The elbow stays straight but alive.
In both poses, you might notice that bending the elbow even a tiny bit requires strength. Straightening the elbow actively should feel similar—not difficult, but muscularly awake.
The Bigger Picture: Arm Stability Comes from Three Places
In reality, elbow engagement is just one piece of the stability puzzle. In handstands especially, three joints create the foundation:
1. Wrist Stability (Hand to Arm Connection)
Your wrist distributes force from the floor into the forearm. Press through the fingertips, engage the forearm muscles, and stay responsive rather than rigid.
2. Elbow Stability (Arm’s Midpoint Connection)
Active extension keeps the arm from collapsing inward or bowing outward, and maintains continuity between wrist and shoulder.
3. Shoulder Stability (Arm to Body Connection)
The shoulder girdle—scapula, rotator cuff, and surrounding muscles—supports the upper body and organizes the torso above the arms.
When these three areas work together, your asana practice becomes not only stronger but safer and more integrated.
So… Should You Lock Your Elbows?
Here’s the clearest way to say it:
**Yes, straighten your elbows in weight-bearing postures.
No, do not passively lock them.**
Fully straight elbows are important for structural integrity—but only when supported by muscular engagement.
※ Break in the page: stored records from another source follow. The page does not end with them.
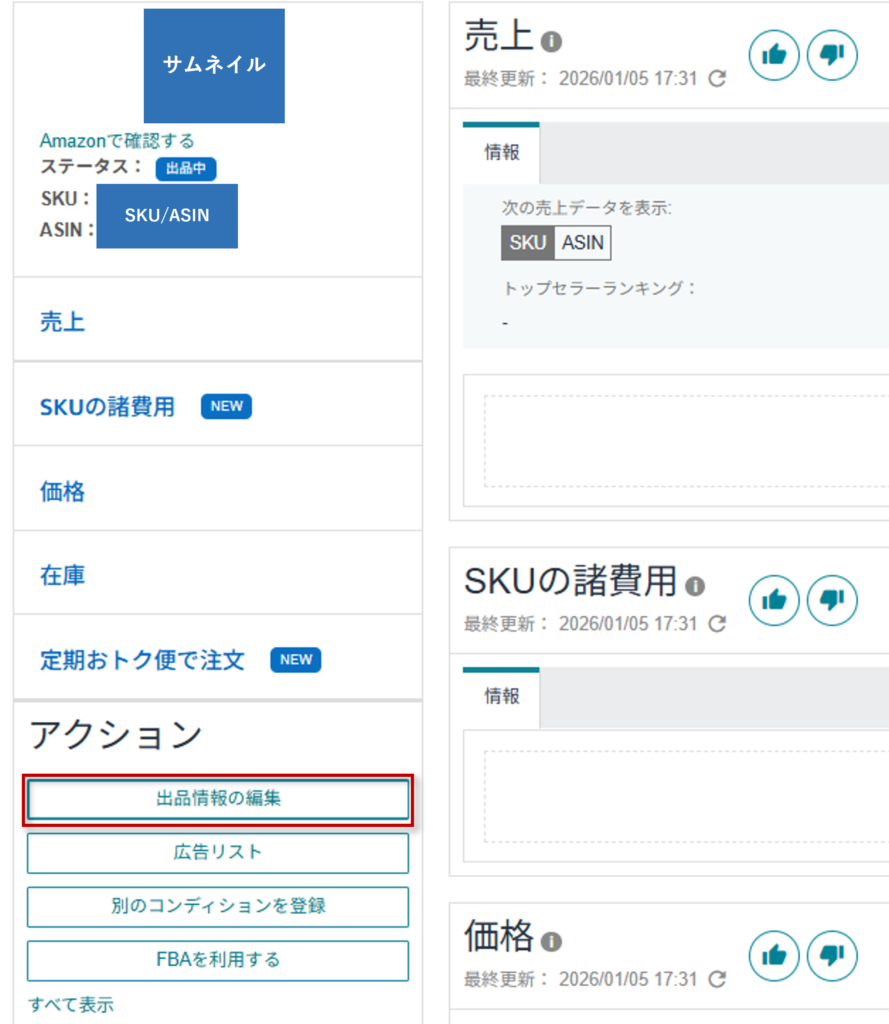Refresh the 売上 data with the reload icon

click(715, 79)
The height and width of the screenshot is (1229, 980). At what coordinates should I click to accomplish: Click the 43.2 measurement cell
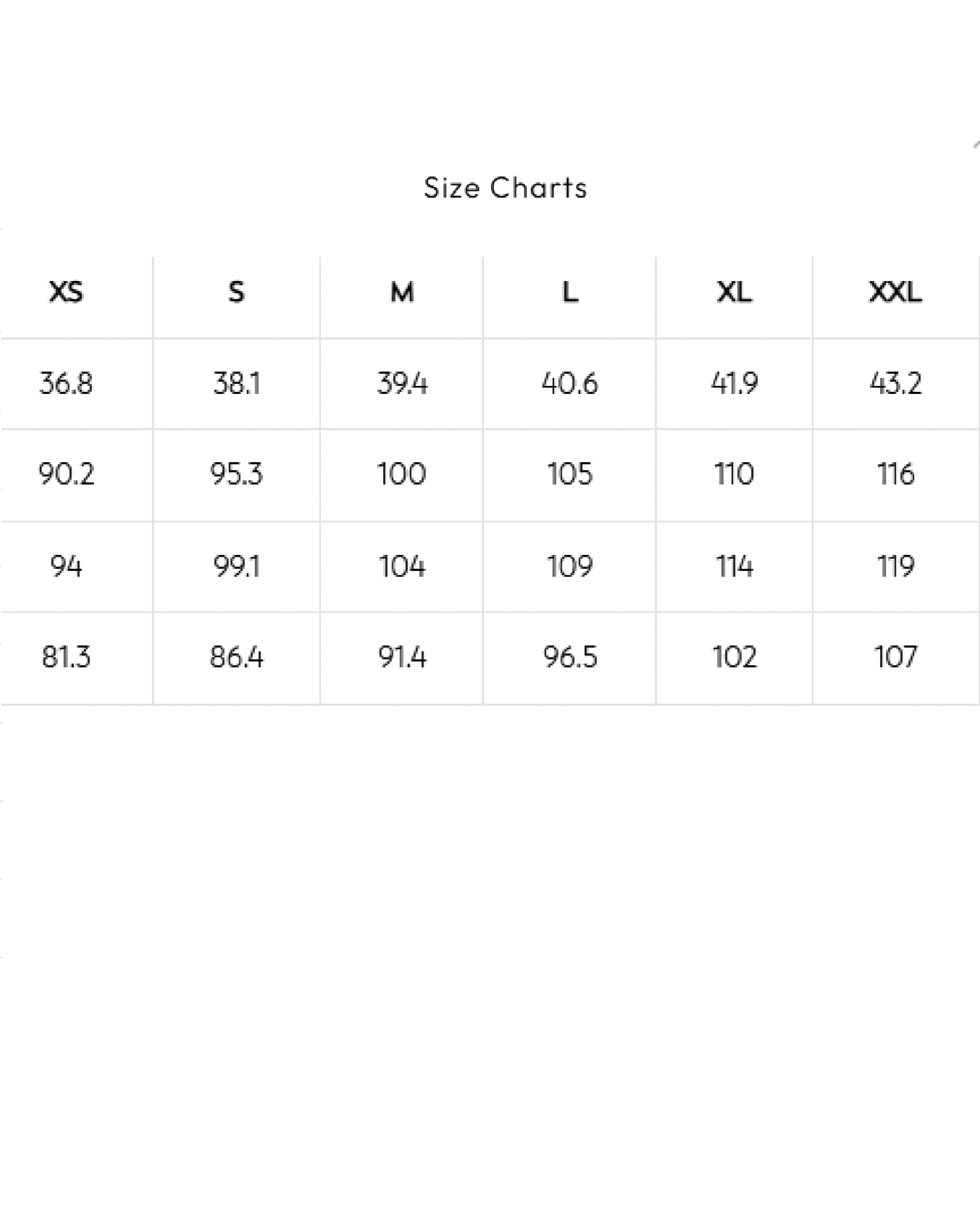895,383
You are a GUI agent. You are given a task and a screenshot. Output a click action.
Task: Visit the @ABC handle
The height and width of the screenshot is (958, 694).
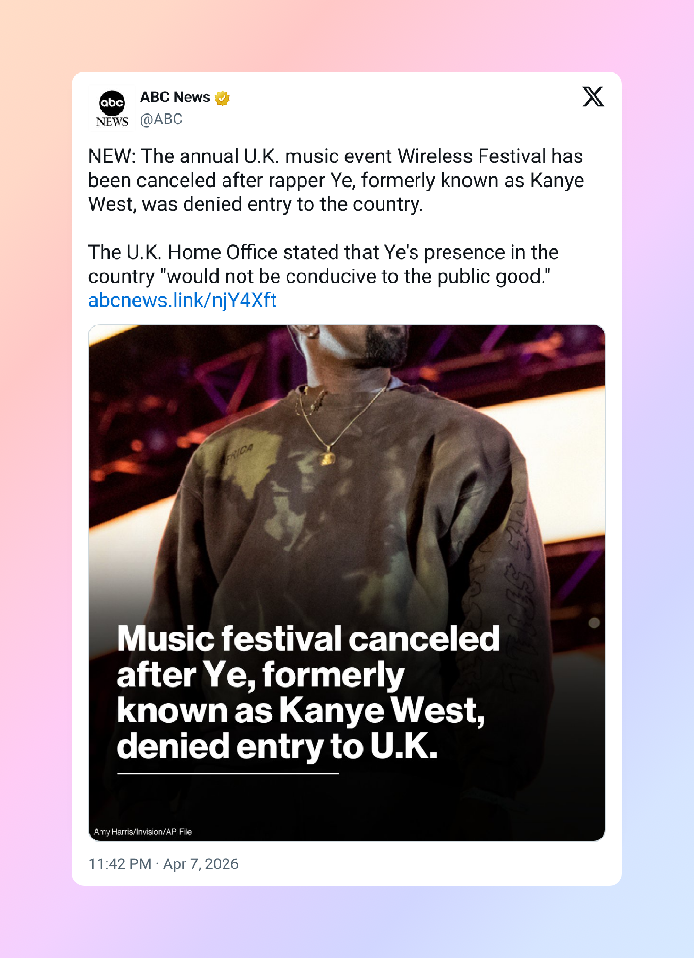point(161,119)
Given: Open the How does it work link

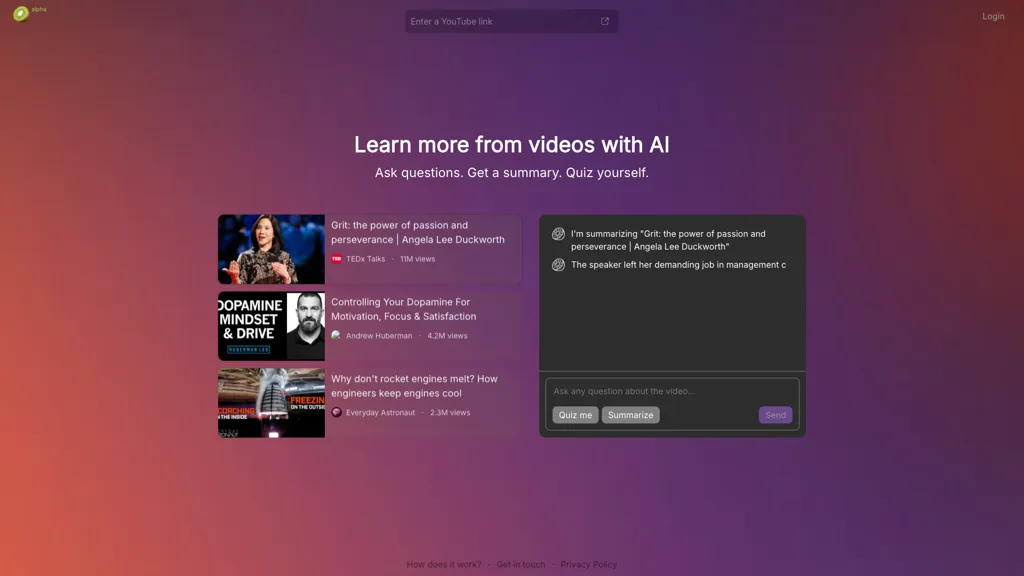Looking at the screenshot, I should click(x=443, y=564).
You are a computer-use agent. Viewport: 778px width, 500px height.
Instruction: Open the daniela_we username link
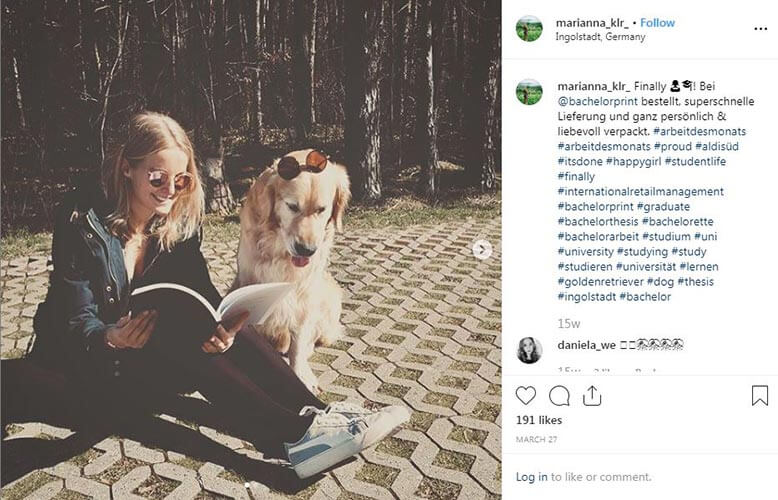click(x=586, y=345)
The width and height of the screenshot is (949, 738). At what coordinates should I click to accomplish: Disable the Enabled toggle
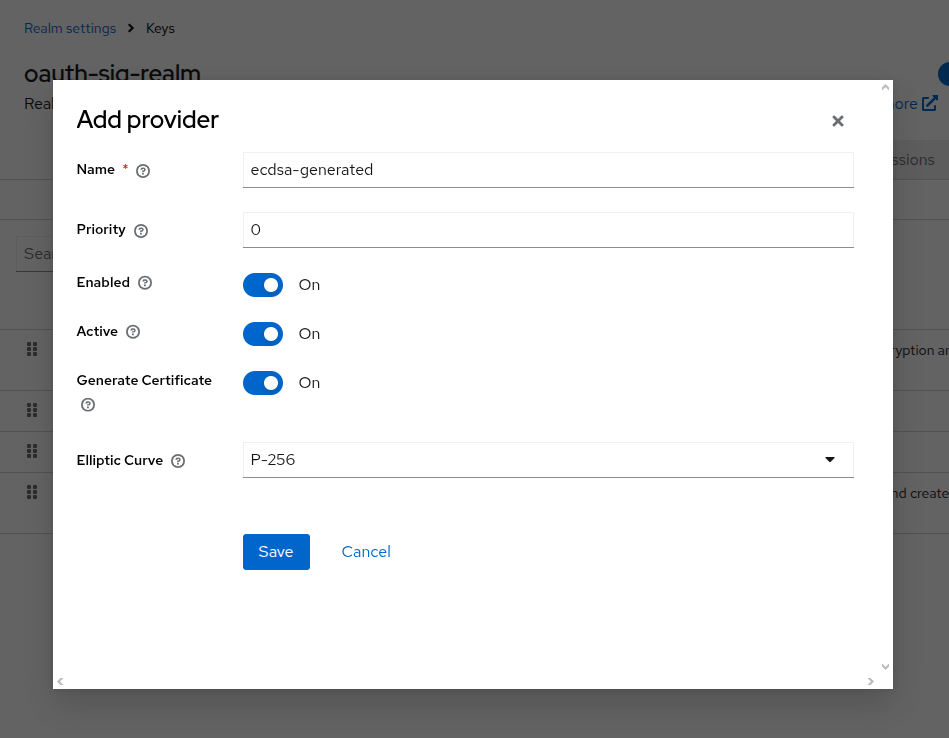262,285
Passive locking disconnects your wrist and shoulder, loads your connective tissue unnecessarily, and limits your capacity to develop arm strength.
Active locking = active stability.

Passive locking = passive collapse.
Straight is not always locked.
In Summary
Straight arms are not the enemy—passivity is.
You can and should engage the muscles around the elbow while the elbow is straight.
Think of stability as a full-body conversation, not an isolated joint action.
Use the knee analogy to understand the basic principle: every loaded joint needs muscular support.
Your practice will feel stronger, more integrated, and more sustainable once you shift from passive reliance on bone structure to active, muscular engagement.